— WHAT THE TASK REQUIRES —
Here the job is to copy the data exactly and to exclude every image from it.

>>>>

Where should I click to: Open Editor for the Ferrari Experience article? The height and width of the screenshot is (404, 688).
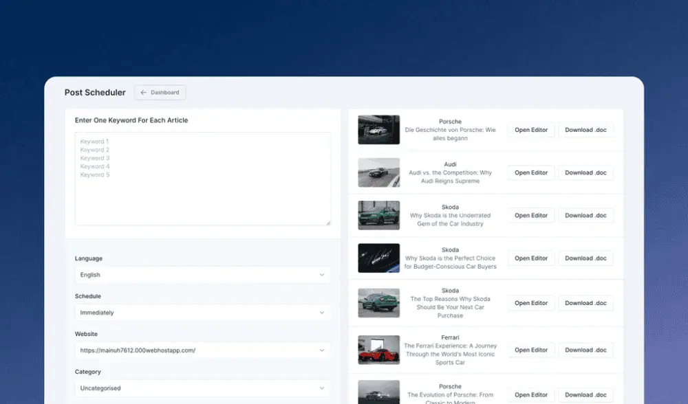(531, 350)
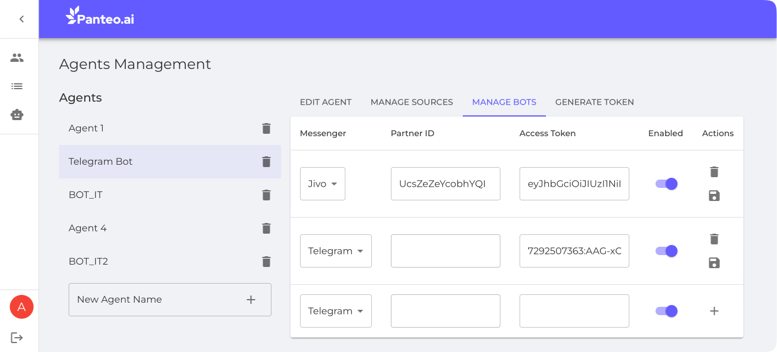This screenshot has width=777, height=352.
Task: Open the Jivo messenger dropdown
Action: point(323,184)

<<<<

— EXERCISE RESPONSE —
Where should I click to: Open Editor for the Ferrari Experience article? The height and width of the screenshot is (404, 688).
(531, 350)
This screenshot has width=777, height=352.
Task: Open the Jivo messenger dropdown
Action: point(323,184)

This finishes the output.